Когда Николай Платонович вошел к Слепневым, Сергей, его мать и Галя ужинали.

– Вот хорошо, что пришел, – вставая из-за стола, встретил его Сергей, – а я к тебе собирался идти. Присаживайся за компанию.

– Благодарствую, только что ужинал, – отказался Бочаров, с радостью глядя на похорошевшую после замужества Галю, – да ты сам-то чего встал, ешь, ешь…

– Я уже закончил, – присаживаясь напротив Бочарова, сказал Сергей. – Вот что, Платоныч, я сказать тебе хотел. Мы с Гвоздовым только что вернулись из района. Все дела наши утверждены. Трудно, правда, было, спорили много, но все одобрили и утвердили.

– Значит, и рыба и птица?

– Да, все! Первый вопрос о рыбе. Понравилось районному начальству, очень понравилось. Председатель райпотребсоюза уже заявку дает: привозите, говорит, хоть тысячу центнеров, всю куплю и по самой высокой цене.

– Тыщу-то тыщу, а где мы этих маленьких рыбок, мальков этих самых, возьмем, из чего больших-то рыб выращивают?

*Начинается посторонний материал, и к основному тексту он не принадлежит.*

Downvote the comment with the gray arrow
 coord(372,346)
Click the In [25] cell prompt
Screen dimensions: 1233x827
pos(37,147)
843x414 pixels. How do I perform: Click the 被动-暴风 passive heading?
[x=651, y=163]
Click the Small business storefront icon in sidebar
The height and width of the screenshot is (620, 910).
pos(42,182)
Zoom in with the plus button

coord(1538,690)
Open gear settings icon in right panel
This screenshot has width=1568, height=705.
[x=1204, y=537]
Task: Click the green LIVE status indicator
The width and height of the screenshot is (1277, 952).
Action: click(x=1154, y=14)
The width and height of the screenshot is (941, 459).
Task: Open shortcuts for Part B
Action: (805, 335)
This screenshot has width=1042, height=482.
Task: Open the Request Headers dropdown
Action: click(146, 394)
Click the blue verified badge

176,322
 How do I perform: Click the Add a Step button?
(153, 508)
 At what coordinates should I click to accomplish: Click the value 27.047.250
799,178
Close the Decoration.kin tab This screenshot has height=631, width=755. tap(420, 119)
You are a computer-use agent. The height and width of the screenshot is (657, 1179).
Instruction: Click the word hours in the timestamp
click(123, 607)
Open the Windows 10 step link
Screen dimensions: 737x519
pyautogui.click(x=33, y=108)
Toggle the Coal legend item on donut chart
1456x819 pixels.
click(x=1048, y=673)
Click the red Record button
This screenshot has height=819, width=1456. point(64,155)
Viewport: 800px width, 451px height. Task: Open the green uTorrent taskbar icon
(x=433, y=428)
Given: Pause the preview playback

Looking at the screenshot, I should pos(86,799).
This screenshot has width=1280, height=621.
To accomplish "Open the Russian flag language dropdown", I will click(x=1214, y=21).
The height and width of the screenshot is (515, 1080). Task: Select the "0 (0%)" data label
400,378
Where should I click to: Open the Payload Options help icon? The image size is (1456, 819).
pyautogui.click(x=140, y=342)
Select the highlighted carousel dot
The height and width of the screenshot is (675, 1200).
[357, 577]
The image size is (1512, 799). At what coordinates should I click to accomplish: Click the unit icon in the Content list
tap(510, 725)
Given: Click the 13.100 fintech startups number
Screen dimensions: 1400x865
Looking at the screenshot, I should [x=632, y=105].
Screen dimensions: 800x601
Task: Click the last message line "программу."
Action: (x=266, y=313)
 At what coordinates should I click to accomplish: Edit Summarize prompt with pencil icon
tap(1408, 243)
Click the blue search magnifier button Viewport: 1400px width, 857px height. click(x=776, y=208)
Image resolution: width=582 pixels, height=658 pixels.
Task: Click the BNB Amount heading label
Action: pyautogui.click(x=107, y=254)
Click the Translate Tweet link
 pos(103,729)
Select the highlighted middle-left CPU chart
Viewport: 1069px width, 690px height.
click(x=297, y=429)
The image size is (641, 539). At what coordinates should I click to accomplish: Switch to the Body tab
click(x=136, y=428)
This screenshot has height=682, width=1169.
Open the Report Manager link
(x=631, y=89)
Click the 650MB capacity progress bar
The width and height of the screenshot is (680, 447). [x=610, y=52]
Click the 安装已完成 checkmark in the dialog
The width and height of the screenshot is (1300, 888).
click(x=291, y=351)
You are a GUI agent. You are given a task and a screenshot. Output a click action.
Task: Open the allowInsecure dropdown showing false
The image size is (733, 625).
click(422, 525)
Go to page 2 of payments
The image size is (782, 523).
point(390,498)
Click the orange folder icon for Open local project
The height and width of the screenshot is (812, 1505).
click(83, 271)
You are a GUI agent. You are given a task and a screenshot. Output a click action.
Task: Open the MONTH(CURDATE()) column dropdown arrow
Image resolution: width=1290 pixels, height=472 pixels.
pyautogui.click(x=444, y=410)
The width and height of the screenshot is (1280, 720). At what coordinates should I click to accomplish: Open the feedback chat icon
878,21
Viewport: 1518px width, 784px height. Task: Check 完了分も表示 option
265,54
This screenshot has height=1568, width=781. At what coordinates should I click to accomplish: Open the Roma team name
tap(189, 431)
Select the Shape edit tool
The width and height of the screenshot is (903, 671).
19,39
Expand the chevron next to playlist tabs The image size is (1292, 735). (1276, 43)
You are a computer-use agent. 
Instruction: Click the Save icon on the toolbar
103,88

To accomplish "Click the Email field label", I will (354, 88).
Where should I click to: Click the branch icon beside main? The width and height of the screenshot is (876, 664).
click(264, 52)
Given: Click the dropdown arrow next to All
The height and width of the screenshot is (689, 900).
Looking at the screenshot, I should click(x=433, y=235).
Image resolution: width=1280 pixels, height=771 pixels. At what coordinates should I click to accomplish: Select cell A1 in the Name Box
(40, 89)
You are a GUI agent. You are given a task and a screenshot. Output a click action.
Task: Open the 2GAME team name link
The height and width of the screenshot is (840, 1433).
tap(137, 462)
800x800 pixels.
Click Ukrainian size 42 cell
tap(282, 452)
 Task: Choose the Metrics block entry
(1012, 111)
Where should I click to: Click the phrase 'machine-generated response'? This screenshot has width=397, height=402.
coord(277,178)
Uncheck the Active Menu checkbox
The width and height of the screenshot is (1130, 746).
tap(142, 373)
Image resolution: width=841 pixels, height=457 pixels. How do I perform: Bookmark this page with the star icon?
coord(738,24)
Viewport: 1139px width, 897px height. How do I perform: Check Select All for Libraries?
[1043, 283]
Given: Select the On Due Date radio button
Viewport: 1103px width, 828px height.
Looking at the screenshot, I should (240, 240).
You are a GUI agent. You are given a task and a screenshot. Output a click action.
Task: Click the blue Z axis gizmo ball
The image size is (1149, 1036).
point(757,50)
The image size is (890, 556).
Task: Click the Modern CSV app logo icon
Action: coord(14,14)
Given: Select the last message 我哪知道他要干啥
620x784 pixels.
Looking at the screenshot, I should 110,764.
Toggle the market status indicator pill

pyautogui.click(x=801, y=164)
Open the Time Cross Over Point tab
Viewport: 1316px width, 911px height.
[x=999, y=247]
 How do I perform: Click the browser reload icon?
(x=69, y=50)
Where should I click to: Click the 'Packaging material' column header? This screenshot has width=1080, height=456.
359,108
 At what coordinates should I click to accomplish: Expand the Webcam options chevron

– Вот это и был самый трудный вопрос. Пришлось в обком за помощью обращаться. И там нас без звука поддержали. Есть такой знаменитый рыбхоз, карпа зеркального разводит. Далековато от нас он, километров двести будет, на берегу Оки. Но подчиняется он нашей области. И этот рыбхоз даст нам мальков. Подсчитали всё и говорят: дадим! В долг, конечно, осенью будем рыбой расплачиваться. Так что главный вопрос утрясен. А второе – кому поручить это рыбное дело? И все – секретарь райкома, Листратов, и я – все твою кандидатуру назвали.

– Да что ты, Сергей, какой из меня рыбовод? Я рыбу только есть умею, да и то больше селедку.

– Научишься. Решено послать тебя на две недели в этот самый рыбхоз. Там расскажут тебе, покажут все, а летом инструктор приедет, поможет тебе.

– Черт те какую работу придумали, – укоризненно говорил Бочаров, но по его глазам Сергей видел, что старик доволен новым поручением.

– А с птицей как же? – спросил Бочаров.

– И с птицей все уладили. Есть одна государственная птицефабрика. Она отпустит для нас две тысячи утят и тысячу гусят.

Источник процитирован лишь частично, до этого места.